Hopp H, Vollert W, Ebert A, Weitzel H, Glöckner E, Jährig D

机构信息

Klinikum Frauenklinik und Poliklinik, Benjamin Franklin, FU Berlin.

出版信息

Geburtshilfe Frauenheilkd. 1995 May;55(5):275-9. doi: 10.1055/s-2007-1023317.

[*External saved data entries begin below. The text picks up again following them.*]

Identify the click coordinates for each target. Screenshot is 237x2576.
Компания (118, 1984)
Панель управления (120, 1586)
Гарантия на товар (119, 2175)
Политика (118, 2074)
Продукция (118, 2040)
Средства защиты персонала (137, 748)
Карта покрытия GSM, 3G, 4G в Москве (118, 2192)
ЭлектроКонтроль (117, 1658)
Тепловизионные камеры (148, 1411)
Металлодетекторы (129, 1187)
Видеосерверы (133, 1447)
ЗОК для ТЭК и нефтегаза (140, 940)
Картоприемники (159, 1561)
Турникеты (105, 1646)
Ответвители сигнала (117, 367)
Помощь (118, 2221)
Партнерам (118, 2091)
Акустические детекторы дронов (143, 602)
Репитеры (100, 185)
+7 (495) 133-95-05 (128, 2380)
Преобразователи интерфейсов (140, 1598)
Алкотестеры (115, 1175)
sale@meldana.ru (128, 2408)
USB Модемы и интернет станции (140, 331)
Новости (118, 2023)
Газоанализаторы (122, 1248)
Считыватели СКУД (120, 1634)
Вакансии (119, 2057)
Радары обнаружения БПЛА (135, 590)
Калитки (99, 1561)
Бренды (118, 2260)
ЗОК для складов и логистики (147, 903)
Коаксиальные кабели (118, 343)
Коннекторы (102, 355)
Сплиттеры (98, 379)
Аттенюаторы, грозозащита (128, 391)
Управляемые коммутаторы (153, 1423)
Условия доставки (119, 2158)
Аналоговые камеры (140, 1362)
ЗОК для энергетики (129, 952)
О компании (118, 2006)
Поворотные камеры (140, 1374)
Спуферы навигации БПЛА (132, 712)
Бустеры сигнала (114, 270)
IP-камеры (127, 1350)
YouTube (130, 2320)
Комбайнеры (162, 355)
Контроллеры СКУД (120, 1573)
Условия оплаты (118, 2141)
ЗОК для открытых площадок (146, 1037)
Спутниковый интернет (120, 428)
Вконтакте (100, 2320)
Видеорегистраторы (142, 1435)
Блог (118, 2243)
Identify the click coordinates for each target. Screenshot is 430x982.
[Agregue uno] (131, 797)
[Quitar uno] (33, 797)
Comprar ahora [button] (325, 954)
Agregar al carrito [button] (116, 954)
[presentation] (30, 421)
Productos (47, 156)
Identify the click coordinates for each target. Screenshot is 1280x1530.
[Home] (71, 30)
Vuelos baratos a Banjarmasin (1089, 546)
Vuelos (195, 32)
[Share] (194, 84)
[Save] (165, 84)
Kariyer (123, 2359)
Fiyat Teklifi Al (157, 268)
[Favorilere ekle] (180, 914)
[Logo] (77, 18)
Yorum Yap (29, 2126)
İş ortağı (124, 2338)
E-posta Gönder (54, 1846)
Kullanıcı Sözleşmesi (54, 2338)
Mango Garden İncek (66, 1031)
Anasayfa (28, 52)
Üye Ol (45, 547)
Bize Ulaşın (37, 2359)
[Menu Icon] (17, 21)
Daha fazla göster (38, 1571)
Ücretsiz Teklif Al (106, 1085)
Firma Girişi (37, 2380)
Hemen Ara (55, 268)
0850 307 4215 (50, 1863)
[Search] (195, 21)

DOI:10.1055/s-2007-1023317
PMID:7607385
Abstract

The purpose of this retrospective study was to determine the risk factors for the morbidity of the mothers and their fetus in patients with diabetic retinopathy and/or nephropathy with an open family planning. We compared the course of pregnancies, complications as well as the maternal and neonatal morbidity in 76 patients with diabetic retinopathy or nephropathy (White R F) with 85 patients without severe microangiopathy (White C D). We found a correlation between retinopathy progression and hyperglycaemia during the first trimester (p < 0.05). There was an increase in the deterioration of visual acuity up to blindness due to the progression of this microangiopathy in cases of proliferative retinopathy. There was a significant increase of the mean diastolic blood pressure (mdp) and preeclamptic symptoms occurred in 71% of the cases with severe microangiopathy (p < 0.05). Deterioration of the diabetic nephropathy with excessive proteinuria (> 10 g/d) and unmanageable hypertension or a progression of the retinopathy led to an earlier delivery in 80% of the patients (p < 0.05). A high rate of preterm deliveries (39%) and a frequent occurrence of intrauterine growth retardation's (9%) characterised the fetal outcome. The following examinations for a patient with an open family planning, if diabetes is diagnosed during childhood or the course of the disease is between 10 and 15 years, should be done: Ophthalmological evaluation, control of the renal function, contraceptive advice and an improvement of the metabolic situation. In case of a diabetic nephropathy in combination with hypertonus the patients shoud be warned against pregnancy.(ABSTRACT TRUNCATED AT 250 WORDS)

摘要

这项回顾性研究的目的是确定开放计划生育的糖尿病视网膜病变和/或肾病患者中母亲及其胎儿发病的危险因素。我们比较了76例糖尿病视网膜病变或肾病患者(怀特R F型)与85例无严重微血管病变患者(怀特C D型)的妊娠过程、并发症以及母婴发病率。我们发现孕早期视网膜病变进展与高血糖之间存在相关性(p < 0.05)。在增殖性视网膜病变病例中,由于这种微血管病变的进展,视力恶化直至失明的情况有所增加。严重微血管病变病例中平均舒张压(mdp)显著升高,71%的病例出现先兆子痫症状(p < 0.05)。糖尿病肾病恶化伴有大量蛋白尿(> 10 g/d)、难以控制的高血压或视网膜病变进展导致80%的患者提前分娩(p < 0.05)。早产率高(39%)和宫内生长迟缓频繁发生(9%)是胎儿结局的特点。对于开放计划生育的患者,如果在儿童期诊断出糖尿病或病程在10至15年之间,应进行以下检查:眼科评估、肾功能检查、避孕建议以及改善代谢状况。如果糖尿病肾病合并高血压,应警告患者不要怀孕。(摘要截断于250字)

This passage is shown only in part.